EXERCISE BRIEF: Among the lines below, take the one holding "利用規約 (999, 1411)", the one holding "Cours du plomb (91, 1664)", and all lines between them. Set them down exactly.

··· DATA SHOWN

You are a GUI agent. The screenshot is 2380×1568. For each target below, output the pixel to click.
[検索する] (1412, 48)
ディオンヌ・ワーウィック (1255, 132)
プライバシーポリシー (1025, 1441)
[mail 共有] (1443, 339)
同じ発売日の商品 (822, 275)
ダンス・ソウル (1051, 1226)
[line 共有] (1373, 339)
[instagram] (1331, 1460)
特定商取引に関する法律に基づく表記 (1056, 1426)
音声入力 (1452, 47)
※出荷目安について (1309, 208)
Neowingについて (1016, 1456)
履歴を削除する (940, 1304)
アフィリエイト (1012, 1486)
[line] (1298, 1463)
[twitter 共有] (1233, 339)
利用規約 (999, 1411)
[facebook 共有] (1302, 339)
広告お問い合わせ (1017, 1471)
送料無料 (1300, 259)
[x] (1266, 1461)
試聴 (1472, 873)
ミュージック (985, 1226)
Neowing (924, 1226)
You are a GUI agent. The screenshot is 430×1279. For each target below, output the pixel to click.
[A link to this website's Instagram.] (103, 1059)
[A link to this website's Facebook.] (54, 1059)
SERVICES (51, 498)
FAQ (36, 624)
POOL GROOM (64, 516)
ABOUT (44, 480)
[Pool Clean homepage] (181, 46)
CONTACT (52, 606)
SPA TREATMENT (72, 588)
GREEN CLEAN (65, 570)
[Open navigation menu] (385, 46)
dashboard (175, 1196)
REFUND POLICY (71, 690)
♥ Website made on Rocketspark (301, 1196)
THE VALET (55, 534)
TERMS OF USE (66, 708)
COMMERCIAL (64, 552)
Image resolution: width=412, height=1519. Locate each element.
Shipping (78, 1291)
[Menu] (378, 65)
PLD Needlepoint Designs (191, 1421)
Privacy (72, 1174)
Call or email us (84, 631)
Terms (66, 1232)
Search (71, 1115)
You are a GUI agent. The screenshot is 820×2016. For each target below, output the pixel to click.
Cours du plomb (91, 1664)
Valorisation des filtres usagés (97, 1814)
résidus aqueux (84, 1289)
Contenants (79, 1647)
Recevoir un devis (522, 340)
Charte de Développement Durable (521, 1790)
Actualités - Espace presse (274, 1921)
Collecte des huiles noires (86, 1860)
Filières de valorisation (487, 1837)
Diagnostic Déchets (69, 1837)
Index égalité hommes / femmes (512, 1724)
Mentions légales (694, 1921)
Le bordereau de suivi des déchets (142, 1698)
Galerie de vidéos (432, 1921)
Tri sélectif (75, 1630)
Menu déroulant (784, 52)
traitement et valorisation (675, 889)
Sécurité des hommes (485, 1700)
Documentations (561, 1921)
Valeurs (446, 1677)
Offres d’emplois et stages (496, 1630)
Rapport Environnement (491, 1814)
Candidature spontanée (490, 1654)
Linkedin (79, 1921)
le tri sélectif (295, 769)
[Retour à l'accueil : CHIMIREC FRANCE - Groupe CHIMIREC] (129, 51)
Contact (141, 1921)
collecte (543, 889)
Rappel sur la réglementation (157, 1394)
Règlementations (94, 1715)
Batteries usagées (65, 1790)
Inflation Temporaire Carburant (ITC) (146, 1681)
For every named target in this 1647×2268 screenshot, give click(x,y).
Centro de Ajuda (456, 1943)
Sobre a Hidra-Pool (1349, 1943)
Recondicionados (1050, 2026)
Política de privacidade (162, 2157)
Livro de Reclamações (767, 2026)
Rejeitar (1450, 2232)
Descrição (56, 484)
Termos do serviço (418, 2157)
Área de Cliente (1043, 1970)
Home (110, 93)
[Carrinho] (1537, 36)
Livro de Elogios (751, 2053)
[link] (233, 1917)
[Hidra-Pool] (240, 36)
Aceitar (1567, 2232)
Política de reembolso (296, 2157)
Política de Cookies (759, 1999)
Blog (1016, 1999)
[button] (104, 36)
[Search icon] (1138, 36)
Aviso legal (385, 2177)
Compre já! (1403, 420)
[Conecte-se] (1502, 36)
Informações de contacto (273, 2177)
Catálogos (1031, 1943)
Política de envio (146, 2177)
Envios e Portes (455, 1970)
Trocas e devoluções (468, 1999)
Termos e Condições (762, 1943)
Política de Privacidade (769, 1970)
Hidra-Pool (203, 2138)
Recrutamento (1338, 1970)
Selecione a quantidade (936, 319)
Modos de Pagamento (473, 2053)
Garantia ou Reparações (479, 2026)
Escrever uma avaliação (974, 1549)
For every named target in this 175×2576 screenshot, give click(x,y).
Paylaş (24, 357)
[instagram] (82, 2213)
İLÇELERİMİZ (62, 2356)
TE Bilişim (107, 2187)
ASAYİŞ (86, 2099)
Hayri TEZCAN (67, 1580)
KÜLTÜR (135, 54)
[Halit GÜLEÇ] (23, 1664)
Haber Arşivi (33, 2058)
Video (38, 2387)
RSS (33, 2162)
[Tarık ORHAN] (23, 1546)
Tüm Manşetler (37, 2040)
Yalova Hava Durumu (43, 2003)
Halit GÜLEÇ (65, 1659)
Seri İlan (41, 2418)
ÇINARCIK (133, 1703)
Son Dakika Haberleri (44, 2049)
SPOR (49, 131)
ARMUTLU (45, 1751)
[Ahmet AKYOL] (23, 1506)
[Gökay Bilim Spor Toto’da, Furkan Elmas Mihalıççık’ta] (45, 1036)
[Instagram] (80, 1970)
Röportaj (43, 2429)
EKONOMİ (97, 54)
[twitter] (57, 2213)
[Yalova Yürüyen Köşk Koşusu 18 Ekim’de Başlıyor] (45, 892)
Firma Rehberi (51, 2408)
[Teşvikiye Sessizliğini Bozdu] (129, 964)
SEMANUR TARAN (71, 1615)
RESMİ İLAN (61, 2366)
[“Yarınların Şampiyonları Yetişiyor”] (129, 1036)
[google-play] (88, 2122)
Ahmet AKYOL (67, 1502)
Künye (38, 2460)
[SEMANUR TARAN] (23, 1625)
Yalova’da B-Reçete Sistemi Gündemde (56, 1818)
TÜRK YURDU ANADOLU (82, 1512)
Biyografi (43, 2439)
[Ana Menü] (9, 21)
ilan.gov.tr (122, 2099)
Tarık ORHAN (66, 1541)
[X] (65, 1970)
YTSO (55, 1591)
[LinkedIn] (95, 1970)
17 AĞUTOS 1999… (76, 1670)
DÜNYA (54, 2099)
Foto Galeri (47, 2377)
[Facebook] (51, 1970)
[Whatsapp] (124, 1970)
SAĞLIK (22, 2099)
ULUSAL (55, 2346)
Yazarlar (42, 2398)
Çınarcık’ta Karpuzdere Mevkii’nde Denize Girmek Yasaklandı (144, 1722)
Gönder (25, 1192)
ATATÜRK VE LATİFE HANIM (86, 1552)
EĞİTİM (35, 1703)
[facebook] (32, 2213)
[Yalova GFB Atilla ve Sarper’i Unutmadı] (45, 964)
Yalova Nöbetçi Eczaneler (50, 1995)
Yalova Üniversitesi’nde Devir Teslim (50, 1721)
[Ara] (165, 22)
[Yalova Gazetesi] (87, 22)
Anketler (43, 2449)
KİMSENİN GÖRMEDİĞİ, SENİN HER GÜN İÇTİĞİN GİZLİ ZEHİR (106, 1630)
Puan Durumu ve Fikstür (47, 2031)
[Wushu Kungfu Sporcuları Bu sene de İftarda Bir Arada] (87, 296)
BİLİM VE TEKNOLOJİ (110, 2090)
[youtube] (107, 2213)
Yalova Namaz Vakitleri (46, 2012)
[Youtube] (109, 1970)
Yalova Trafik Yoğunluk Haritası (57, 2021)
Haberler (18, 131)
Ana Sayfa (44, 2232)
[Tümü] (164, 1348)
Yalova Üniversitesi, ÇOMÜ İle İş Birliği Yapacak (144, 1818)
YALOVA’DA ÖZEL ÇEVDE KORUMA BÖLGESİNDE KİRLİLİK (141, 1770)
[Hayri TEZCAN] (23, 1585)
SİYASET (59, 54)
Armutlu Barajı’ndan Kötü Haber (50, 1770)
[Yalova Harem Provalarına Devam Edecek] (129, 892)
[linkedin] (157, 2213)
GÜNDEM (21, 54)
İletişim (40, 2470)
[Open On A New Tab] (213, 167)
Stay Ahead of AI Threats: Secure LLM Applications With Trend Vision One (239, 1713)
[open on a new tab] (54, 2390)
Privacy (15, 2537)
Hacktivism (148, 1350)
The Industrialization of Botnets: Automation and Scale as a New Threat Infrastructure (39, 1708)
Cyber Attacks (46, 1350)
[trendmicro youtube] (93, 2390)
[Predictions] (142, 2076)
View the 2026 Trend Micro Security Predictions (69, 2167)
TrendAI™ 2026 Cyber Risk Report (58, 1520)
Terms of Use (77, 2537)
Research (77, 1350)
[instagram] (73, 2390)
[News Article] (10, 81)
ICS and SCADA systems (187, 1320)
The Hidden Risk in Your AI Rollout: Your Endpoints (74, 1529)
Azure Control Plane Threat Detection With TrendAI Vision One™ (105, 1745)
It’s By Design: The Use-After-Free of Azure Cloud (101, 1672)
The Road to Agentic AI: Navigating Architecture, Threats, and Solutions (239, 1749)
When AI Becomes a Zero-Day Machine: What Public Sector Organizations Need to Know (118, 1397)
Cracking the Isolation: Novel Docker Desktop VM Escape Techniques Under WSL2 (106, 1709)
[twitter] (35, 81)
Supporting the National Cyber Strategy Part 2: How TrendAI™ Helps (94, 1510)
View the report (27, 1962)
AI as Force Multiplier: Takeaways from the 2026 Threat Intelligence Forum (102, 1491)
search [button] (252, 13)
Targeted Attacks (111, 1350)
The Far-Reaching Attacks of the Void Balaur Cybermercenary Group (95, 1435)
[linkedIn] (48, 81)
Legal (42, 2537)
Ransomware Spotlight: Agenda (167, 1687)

······

ANSWER BELOW:
利用規約 (999, 1411)
[facebook 共有] (1302, 339)
広告お問い合わせ (1017, 1471)
送料無料 (1300, 259)
[x] (1266, 1461)
試聴 (1472, 873)
ミュージック (985, 1226)
Neowing (924, 1226)
You are a GUI agent. The screenshot is 430×1279. For each target below, output the pixel to click.
[A link to this website's Instagram.] (103, 1059)
[A link to this website's Facebook.] (54, 1059)
SERVICES (51, 498)
FAQ (36, 624)
POOL GROOM (64, 516)
ABOUT (44, 480)
[Pool Clean homepage] (181, 46)
CONTACT (52, 606)
SPA TREATMENT (72, 588)
GREEN CLEAN (65, 570)
[Open navigation menu] (385, 46)
dashboard (175, 1196)
REFUND POLICY (71, 690)
♥ Website made on Rocketspark (301, 1196)
THE VALET (55, 534)
TERMS OF USE (66, 708)
COMMERCIAL (64, 552)
Image resolution: width=412, height=1519. Locate each element.
Shipping (78, 1291)
[Menu] (378, 65)
PLD Needlepoint Designs (191, 1421)
Privacy (72, 1174)
Call or email us (84, 631)
Terms (66, 1232)
Search (71, 1115)
You are a GUI agent. The screenshot is 820×2016. For each target below, output the pixel to click.
Cours du plomb (91, 1664)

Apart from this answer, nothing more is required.